Identified
Somewhere along the line street culture became confused with black culture, which became confused with black (and, to some extent, Latino) identity, which created a set of expectations that dooms many young people to mediocrity, that makes them, in short, become the "knuckleheads" who get Cosby so riled up.
Ellis Cose Does Cosby Help? Newsweek. December 26th, 2004
(Now that Bill Cosby has fallen from grace, and is perhaps on his way to becoming a convict, one wonders if anyone will take up his crusade to separate street culture from Black identity, or if it will be indelibly tainted by the current public perception of him.)

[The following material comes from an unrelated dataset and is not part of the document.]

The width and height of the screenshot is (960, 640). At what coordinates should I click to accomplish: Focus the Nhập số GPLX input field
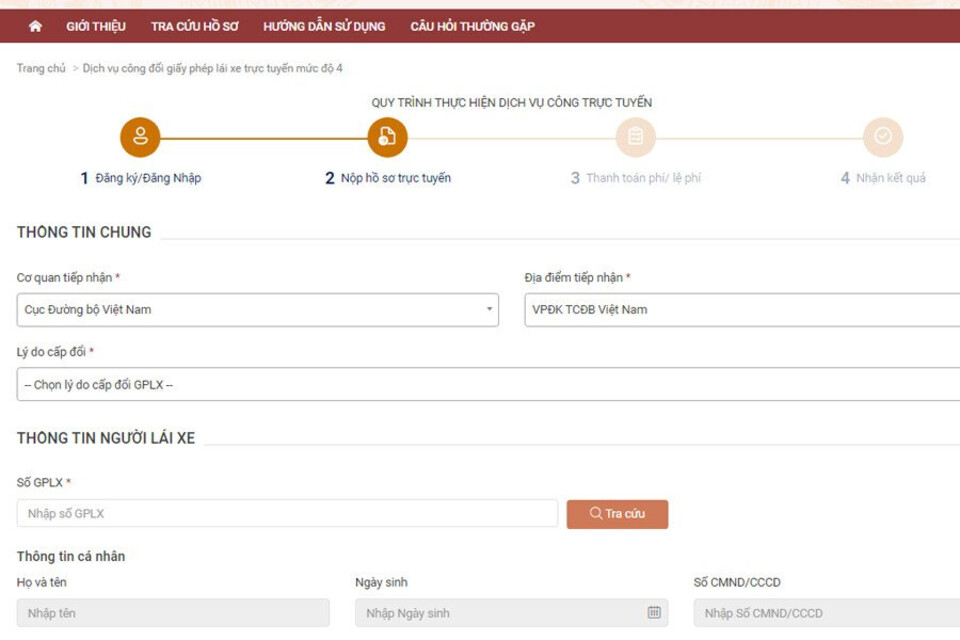pyautogui.click(x=287, y=514)
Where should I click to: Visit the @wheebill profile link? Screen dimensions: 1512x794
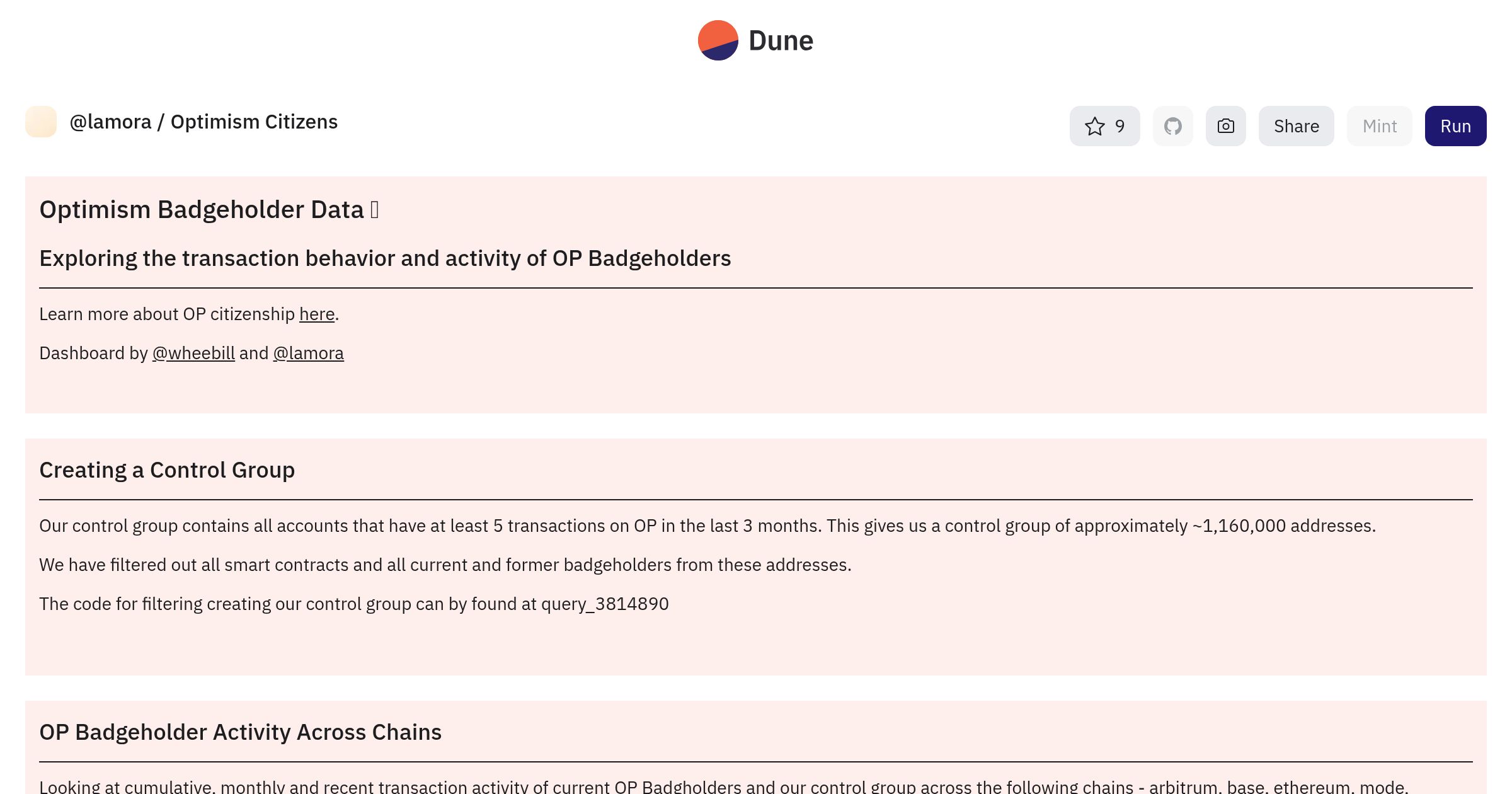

Not having been brought up in a Black (or even really integrated) neighborhood, I grew up with an understanding of Black identity that was based entirely on skin - my Black identity was the result of the fact that people identified me as Black. The idea that you would need to actually do anything, or behave a certain way, to be true to that identity then, struck me as weird. It wasn't until my father decided that I was going to attend a Historically Black College/University that I began to understand there was a difference between being Black and Being Black. (Which is, to be sure, part of the reason why my father decided that I was going to an HBCU in the first place. That, and I wasn't a good enough student to have any chance at an Ivy League school.) Unsurprisingly, I wasn't any good at Being Black, and my classmates let me know that in no uncertain terms.
Not being terribly familiar with street culture or broader black culture, I wouldn't have told you that the two were converging. Instead, I experienced it as a rejection of things considered White. Which was something of a problem, because the way I spoke, the way I interacted and the way I looked at life in general had all been shaped by growing up in a nearly entirely White neighborhood in a predominantly White suburb. Predictably, there was conflict, and I viewed things in much the same way Ellis Cose did - the people who were so put out by my supposed Whiteness were dooming themselves to lives of mediocrity by rejecting the things that allowed people to be successful in life.
As I grew older, I came to realize that this was the wrong way to look at it. While many of my classmates viewed me as a sellout, there was a subtext there, that I don't think that any of us were self-aware enough to understand at the time. As far as they were concerned, I was the one destined for mediocrity, because I was insisting on playing a game that was openly rigged against me. The fact that I "spoke White" and "acted White" simply meant that I'd be allowed to have scraps from the table of people who, while they may have been flattered at my imitation of them, were never going to see me as one of them.
The "knuckleheads" that Bill Cosby referred to were people who looked at the world around them and saw people like him, and me, for that matter, as losers who didn't realize that playing someone else's game was a fool's errand. They didn't see themselves as mediocre, because they simply rejected the idea that the judgements were the same for all people. They'd created their own set of norms, and sought to be the best they could at them. Despite the charges of classmates, I'd never bought into "respectability politics." I simply acted in a way I'd become accustomed to acting; in the same way that they likely hadn't consciously bought into identity politics.
Looking back on it, although it was a miserable freshman year of school, I sort of wish that I could experience parts of it again, so that I could better see and understand the competing forces at work. And maybe better explain it to others. For while many people don't make a distinction between excelling at something different and being mediocre at the things that matter, maybe it's that very outlook that's the root of the problem.